Aim of the task. Exactly reproduce the lines from the line containing "Task: Click video" to the end of the data below, inclusive, and nothing else.

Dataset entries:
--*--
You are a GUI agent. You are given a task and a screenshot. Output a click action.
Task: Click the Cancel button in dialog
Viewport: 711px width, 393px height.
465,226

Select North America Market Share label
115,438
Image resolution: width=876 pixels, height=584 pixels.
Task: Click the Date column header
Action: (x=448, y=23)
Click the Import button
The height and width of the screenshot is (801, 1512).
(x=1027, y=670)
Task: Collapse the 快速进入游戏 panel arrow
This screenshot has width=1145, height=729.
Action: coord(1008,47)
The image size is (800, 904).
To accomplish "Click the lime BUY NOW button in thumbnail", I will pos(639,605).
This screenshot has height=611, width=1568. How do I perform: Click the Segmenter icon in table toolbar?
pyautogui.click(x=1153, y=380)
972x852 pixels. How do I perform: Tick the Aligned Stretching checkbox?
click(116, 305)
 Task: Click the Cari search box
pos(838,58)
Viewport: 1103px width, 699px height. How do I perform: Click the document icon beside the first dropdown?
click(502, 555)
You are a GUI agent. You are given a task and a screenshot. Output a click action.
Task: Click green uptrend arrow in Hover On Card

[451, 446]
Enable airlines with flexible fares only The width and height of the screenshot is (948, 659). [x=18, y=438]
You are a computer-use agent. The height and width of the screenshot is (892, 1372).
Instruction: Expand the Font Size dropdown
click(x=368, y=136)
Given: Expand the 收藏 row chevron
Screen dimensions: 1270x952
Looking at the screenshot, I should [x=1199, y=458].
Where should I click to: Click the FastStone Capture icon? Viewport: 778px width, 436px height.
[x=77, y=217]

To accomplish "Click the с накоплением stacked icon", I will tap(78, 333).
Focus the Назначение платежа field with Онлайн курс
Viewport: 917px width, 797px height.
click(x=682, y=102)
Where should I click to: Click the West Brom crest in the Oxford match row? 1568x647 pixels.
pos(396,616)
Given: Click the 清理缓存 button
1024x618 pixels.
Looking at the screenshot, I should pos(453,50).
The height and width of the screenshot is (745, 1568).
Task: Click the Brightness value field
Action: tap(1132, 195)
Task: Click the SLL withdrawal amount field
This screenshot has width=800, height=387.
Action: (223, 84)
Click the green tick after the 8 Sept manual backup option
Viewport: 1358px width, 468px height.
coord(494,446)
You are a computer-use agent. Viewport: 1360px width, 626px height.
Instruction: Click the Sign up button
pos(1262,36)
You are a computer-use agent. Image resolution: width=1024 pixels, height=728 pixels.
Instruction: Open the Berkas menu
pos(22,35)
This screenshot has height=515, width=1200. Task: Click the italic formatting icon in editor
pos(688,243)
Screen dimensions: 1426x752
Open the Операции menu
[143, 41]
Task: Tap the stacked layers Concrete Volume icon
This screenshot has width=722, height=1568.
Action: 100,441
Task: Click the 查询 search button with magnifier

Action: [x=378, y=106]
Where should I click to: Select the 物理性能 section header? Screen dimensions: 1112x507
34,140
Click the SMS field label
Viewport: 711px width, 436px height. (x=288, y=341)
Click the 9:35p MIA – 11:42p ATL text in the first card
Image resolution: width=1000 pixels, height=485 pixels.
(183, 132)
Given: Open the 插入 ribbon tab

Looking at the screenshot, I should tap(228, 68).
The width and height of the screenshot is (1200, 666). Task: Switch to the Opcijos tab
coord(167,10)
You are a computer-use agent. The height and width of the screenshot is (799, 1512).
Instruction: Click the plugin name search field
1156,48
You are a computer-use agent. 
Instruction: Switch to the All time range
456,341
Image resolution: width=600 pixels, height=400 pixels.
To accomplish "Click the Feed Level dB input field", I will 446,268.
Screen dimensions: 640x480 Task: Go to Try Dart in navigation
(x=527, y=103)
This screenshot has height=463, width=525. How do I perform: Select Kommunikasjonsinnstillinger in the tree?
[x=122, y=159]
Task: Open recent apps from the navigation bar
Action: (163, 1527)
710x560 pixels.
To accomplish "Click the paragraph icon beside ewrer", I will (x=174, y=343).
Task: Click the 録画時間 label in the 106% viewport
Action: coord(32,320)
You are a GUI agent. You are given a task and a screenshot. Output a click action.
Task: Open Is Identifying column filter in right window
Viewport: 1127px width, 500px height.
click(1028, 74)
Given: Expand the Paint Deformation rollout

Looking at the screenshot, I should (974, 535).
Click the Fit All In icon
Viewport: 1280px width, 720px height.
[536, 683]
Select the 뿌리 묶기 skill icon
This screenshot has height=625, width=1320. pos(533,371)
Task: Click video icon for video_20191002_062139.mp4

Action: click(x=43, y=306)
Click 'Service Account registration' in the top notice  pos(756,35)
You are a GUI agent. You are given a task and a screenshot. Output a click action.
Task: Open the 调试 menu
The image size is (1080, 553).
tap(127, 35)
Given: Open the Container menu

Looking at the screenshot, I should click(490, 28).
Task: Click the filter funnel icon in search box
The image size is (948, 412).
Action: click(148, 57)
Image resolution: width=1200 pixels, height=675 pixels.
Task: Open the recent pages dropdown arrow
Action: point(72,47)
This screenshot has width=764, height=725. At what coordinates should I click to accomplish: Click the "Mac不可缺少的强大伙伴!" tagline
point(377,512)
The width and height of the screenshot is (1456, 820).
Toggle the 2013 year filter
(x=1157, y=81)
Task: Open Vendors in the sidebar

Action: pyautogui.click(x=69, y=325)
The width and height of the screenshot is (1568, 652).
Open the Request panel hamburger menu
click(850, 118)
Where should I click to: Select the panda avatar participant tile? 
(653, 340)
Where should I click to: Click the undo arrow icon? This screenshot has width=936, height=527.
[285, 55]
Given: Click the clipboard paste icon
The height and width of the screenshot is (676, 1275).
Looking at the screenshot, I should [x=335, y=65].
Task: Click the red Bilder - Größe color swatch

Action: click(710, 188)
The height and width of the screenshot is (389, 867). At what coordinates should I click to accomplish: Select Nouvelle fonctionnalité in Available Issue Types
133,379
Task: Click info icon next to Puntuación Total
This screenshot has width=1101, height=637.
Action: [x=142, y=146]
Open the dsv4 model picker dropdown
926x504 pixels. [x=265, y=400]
--*--
Written solution.
Task: Click video icon for video_20191002_062139.mp4

Action: click(x=43, y=306)
Click 'Service Account registration' in the top notice  pos(756,35)
You are a GUI agent. You are given a task and a screenshot. Output a click action.
Task: Open the 调试 menu
The image size is (1080, 553).
tap(127, 35)
Given: Open the Container menu

Looking at the screenshot, I should click(490, 28).
Task: Click the filter funnel icon in search box
The image size is (948, 412).
Action: click(148, 57)
Image resolution: width=1200 pixels, height=675 pixels.
Task: Open the recent pages dropdown arrow
Action: point(72,47)
This screenshot has width=764, height=725. At what coordinates should I click to accomplish: Click the "Mac不可缺少的强大伙伴!" tagline
point(377,512)
The width and height of the screenshot is (1456, 820).
Toggle the 2013 year filter
(x=1157, y=81)
Task: Open Vendors in the sidebar

Action: pyautogui.click(x=69, y=325)
The width and height of the screenshot is (1568, 652).
Open the Request panel hamburger menu
click(850, 118)
Where should I click to: Select the panda avatar participant tile? 
(653, 340)
Where should I click to: Click the undo arrow icon? This screenshot has width=936, height=527.
[285, 55]
Given: Click the clipboard paste icon
The height and width of the screenshot is (676, 1275).
Looking at the screenshot, I should [x=335, y=65].
Task: Click the red Bilder - Größe color swatch

Action: click(710, 188)
The height and width of the screenshot is (389, 867). At what coordinates should I click to accomplish: Select Nouvelle fonctionnalité in Available Issue Types
133,379
Task: Click info icon next to Puntuación Total
This screenshot has width=1101, height=637.
Action: [x=142, y=146]
Open the dsv4 model picker dropdown
926x504 pixels. [x=265, y=400]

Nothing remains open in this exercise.